──────── Material provided ────────

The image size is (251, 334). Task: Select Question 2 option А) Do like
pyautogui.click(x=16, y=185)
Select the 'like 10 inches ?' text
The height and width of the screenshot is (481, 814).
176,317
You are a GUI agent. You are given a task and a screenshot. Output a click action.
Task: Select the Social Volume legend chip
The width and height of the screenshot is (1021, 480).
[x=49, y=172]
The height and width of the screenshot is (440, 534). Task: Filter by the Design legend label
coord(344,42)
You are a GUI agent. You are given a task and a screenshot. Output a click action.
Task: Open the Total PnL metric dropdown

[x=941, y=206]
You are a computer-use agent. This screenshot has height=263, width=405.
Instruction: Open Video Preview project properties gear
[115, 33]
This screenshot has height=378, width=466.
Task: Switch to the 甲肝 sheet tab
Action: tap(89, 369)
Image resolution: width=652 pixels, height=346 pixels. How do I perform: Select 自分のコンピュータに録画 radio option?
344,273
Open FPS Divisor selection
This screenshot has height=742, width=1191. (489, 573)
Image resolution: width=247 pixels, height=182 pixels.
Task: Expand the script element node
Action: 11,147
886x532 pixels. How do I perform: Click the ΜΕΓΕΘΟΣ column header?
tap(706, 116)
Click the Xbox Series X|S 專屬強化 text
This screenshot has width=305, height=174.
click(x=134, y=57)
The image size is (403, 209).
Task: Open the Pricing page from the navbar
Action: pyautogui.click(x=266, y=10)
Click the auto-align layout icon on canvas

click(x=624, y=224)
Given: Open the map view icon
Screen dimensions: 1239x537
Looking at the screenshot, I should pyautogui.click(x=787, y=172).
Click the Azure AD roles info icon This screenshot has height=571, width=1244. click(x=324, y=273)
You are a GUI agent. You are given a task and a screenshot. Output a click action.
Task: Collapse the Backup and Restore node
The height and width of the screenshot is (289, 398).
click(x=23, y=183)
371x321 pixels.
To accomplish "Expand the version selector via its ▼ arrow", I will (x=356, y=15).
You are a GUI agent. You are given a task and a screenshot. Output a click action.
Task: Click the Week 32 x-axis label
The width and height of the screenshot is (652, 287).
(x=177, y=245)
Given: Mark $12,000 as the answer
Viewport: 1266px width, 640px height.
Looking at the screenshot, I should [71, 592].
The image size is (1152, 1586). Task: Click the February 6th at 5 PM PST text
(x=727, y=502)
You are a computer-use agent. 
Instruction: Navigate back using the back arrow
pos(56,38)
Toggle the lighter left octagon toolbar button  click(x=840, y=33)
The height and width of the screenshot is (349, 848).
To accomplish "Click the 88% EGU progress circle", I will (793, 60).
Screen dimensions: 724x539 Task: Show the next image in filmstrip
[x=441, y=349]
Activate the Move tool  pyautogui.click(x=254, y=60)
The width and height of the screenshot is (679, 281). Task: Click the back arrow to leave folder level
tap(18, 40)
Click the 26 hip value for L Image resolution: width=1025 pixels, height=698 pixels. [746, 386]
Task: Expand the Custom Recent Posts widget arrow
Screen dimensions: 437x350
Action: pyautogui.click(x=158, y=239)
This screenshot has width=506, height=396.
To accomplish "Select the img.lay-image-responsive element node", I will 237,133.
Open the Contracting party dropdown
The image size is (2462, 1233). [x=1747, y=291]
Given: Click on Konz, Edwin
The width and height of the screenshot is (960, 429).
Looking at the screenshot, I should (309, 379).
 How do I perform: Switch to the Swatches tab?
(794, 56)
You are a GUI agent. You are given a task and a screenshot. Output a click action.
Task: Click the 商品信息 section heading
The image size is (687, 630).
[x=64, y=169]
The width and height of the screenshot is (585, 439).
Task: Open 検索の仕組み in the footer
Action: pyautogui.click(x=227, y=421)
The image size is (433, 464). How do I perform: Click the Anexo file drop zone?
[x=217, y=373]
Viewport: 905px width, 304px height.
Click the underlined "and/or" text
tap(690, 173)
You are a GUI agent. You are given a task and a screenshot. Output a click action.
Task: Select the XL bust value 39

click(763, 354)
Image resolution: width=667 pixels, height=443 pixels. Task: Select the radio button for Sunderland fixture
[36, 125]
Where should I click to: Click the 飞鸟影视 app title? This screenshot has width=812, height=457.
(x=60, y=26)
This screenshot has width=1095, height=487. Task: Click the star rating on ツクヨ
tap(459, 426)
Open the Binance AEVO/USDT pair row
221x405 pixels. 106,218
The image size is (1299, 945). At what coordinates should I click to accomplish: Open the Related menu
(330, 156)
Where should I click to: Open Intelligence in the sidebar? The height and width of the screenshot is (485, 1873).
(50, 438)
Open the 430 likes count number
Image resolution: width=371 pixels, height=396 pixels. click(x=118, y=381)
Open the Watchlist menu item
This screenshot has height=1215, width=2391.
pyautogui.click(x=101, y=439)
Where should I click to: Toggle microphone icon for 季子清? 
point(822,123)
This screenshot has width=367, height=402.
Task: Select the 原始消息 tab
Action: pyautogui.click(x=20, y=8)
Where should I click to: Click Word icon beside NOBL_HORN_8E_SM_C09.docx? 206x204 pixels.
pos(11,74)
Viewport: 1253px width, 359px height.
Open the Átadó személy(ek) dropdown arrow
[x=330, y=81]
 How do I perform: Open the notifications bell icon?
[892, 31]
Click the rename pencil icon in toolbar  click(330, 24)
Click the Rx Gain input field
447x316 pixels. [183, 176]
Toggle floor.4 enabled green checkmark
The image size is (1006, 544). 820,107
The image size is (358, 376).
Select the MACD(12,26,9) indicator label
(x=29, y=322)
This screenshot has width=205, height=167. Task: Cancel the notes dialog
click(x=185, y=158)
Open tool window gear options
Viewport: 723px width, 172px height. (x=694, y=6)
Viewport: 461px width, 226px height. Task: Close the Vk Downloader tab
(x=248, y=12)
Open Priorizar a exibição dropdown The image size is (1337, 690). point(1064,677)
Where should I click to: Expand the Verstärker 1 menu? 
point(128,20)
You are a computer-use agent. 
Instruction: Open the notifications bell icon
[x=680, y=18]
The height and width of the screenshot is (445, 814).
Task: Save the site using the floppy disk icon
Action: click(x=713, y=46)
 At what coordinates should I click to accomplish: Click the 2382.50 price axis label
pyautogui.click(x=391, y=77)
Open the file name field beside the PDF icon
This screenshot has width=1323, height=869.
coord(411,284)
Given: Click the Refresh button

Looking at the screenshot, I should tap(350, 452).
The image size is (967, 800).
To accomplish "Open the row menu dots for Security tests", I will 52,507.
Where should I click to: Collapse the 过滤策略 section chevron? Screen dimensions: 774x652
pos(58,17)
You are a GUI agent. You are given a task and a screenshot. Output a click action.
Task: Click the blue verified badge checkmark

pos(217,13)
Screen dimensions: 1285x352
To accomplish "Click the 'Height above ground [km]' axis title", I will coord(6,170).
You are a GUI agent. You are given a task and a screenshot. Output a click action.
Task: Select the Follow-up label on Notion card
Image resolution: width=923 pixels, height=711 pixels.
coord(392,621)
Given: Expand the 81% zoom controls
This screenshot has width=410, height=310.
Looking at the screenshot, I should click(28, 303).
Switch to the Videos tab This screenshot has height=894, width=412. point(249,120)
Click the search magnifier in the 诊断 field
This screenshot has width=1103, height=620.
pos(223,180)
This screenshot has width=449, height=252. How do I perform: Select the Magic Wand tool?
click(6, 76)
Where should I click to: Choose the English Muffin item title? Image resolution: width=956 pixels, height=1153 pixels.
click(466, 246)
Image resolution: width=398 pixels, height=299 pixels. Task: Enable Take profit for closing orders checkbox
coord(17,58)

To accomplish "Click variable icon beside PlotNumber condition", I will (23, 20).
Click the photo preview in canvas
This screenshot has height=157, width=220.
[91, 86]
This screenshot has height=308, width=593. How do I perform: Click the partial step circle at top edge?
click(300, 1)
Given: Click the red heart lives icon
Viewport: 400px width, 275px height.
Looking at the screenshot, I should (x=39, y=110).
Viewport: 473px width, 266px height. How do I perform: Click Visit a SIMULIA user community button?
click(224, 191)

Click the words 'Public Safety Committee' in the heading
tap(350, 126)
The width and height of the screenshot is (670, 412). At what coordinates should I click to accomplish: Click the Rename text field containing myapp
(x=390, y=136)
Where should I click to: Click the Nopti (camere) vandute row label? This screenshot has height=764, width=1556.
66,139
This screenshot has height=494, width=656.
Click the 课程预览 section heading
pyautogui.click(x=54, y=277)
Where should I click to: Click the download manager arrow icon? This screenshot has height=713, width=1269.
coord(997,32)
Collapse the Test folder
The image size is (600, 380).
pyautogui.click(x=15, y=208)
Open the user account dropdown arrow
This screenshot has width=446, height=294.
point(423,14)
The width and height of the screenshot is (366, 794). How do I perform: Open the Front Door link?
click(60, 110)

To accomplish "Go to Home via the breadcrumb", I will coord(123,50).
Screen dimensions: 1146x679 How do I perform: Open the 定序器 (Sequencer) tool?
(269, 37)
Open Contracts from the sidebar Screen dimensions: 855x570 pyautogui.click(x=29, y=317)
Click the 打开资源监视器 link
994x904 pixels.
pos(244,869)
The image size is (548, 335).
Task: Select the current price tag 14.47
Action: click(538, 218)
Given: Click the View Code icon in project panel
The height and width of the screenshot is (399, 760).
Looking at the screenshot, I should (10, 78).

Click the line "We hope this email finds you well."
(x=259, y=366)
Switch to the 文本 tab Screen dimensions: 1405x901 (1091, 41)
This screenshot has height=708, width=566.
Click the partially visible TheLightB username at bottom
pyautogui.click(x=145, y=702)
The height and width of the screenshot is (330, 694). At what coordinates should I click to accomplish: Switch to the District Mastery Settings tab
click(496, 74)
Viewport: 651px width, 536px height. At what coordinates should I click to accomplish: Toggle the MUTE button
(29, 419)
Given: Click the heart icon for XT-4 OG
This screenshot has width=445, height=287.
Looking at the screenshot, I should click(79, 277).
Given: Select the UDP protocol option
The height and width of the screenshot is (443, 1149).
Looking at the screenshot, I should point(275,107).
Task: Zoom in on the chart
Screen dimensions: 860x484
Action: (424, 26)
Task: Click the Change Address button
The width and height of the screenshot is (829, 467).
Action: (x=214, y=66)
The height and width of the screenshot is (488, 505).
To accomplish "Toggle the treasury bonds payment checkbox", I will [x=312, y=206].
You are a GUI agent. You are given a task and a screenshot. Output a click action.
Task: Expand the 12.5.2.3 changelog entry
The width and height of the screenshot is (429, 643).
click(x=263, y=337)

────────

*Directions for this task*. Within the entries above, find the string "toolbar" and return each line that holds it.

*Response*.
Toggle the lighter left octagon toolbar button  click(x=840, y=33)
Click the rename pencil icon in toolbar  click(330, 24)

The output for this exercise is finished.